The RocksDB team has done a lot of great work to improve in-memory performance. When I was helping (a long time ago), we spent a lot of time on IO-bound & write-heavy workloads. Prior to the addition of universal compaction by Dhruba we added monitoring and learned that if you have a write-heavy workload then you are not going to have a good time with LevelDB. We aren't unique in learning that.

These problems described below become visible when you run a random-write workload on a large database and get the LSM into a steady state. It is possible to not reproduce the problem by avoiding some of these steps.

  1. LevelDB suffers from high write-amplification. Add 1 for the redo log, 1 for the memtable flush to the L0, 1 for L0 -> L1 compaction assuming sizeof(L0) == sizeof(L1) and then ~10 for each level beyond the L1 assuming there is no skew in keys to be written (uniform, not zipfian distribution). The above means you might end up with a write-amplification of 50 for a large database. I don't believe a clever choice of compaction inputs leads to a significant reduction in write-amplification in the steady state unless you ignore space-amplification. And if we ignore space-amplification then disabling compaction is the best strategy as data is written once to the L0 and optionally once to the redo log and then we are done. RocksDB has monitoring to report the value and sources of write-amplification.
  2. LevelDB has but one thread to do compaction in the background. This thread does read, decompress, merge keys, write, compress in a loop. It is unlikely to keep up with a few or even one thread on a write-intensive workload. When write-amplification is 50 it must repeat that loop 50 times for each byte put into the memtable. It can also stall on disk reads and writes. RocksDB supports many background compaction threads which is a big improvement from LevelDB and universal compaction to reduce write-amplification.
  3. Storage can also fall behind when write-amplification is large. If storage can sustain 200MB/second of writes and write-amplification is 50 then the peak ingest rate is 4 MB/second (peak-write-rate / write-amplification) and that assumes storage reads are free or not done because the database is cached. A b-tree that does random writes might be able to beat that. 
  4. The result of the above is that L0 -> L1 compaction will fall behind and likely trigger many stalls on Put operations.
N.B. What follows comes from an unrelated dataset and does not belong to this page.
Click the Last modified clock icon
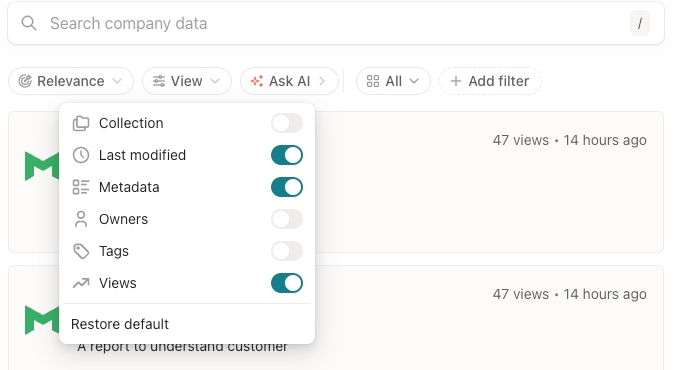This screenshot has width=680, height=370. [x=81, y=155]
Note that LevelDB doesn't have features to stall Put operations when levels beyond L0 (L1 -> Lmax) get too much data. All of this leads to more Put stalls and an LSM tree with too much data on the wrong levels. RocksDB has an option to stall writes when levels L1 -> Lmax-1 have too much data. But the best solution is to match compaction algorithm to the workload -- universal compaction has less write-amplification.

Notes on db_bench

With all of that said, here is a short and incomplete guide to understanding the LevelDB benchmark client, db_bench. I am a big fan of db_bench. We use it a lot to understand and improve RocksDB. Some of the problems described below have been fixed in RocksDB but others remain.
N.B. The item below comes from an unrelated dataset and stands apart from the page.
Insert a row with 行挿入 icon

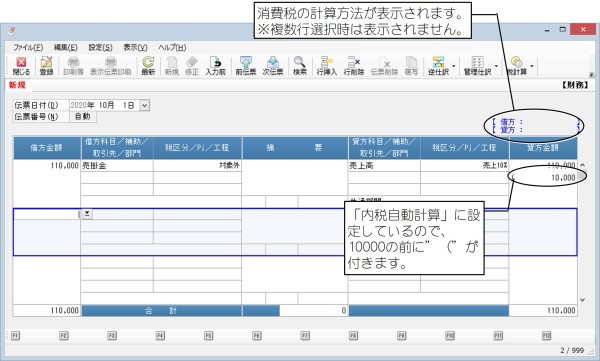326,66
  1. The db_bench client doesn't report performance metrics per time interval. This has been fixed in RocksDB. LevelDB's db_bench reports average throughput at the end of a test run. It can report percentiles and histograms for response times. For some tests I want to confirm that response time and throughput were stable and did not degrade continuously or intermittently over the duration of the test. That is hard to judge unless throughput and response time are also reported per time interval as the test runs. This is enabled in RocksDB via the --statistics, --stats_per_interval and --stats_interval options.
  2. Client threads reuse the same RNG seed. See the ThreadState constructor in LevelDB's db_bench. There is a --seed option for RocksDB's db_bench to prevent this. The problem is that a given thread generates the same sequence of keys each time the test is run. While that might help with reproducibility it can also ruin results for IO-bound tests in a few cases.  By IO-bound I mean the database is much larger than RAM. When read performance is tested for an IO-bound database if the db_bench client is run for a short period of time and then restarted then during the second run all of the read data might still be in the OS filesystem cache. I use iostat during benchmarks to debug this problem and others. When write performance is tested for an IO-bound database and db_bench is run for a short time and then restarted, the same keys are written for each run and more likely to fit in the upper levels of the LSM leading to less write-amplification and better performance than might occur in production. I added compaction statistics to RocksDB to report how much IO is done (bytes read & written, read latencies) per level with leveled compaction and this data can debug the problem.
  3. The db_bench RNG has a range from 0 to 2^31-1. If your db_bench test database has more than 2B distinct key values then you are not going to have a good time. This has been fixed in RocksDB's db_bench.
  4. db_bench doesn't have an option to enable checksum verification on reads from storage. This excludes a CPU overhead that is likely to be enabled on production deployments. See the constructor for ReadOptions which sets verify_checksum to false. Given the use of the default constructor elsewhere in LevelDB I wonder if there are places where it never verifies checksums on read. That would be a bug and I think Table::Open is one example of the bug when ReadBlock is called for the index block. Possible bugs from use of the default constructor have been fixed in RocksDB. RocksDB's db_bench has the --verify_checksum option as well. I didn't ask the LevelDB team about this until I wrote this post.
  5. db_bench doesn't have an option to set the block size for database files, so the default of 4KB is used. RocksDB's db_bench has an option to set the size via the --block_size option.
  6. The statistics timer for Put operations is stopped before DB::Write is done. The timer is stopped in LevelDB's db_bench after the operation has been added to the write batch. It should be stopped after the write batch has been added to the memtable and optionally written to the redo log. See the call to FinishedOps in DoWrite. This means that response times don't measure the time to write the database. This was recently fixed in RocksDB. I didn't ask the LevelDB team about this until I wrote this post.
  7. Was a good malloc library used? I have measured significant differences in the overhead of db_bench source code between not using and using jemalloc. 
  8. There is no client-side processing of fetched data after a read. The read loop is very simple -- generate a key, call read, don't look at returned value, repeat. To make sure that the fetched value was really read by the client I think db_bench should compute the sum of the bytes in the returned value if only to generate a bit more load on the memory system. Otherwise a DBMS using mmap reads might avoid copying or reading the values. This has yet to be fixed in RocksDB. See the ReadRandom method in db_bench.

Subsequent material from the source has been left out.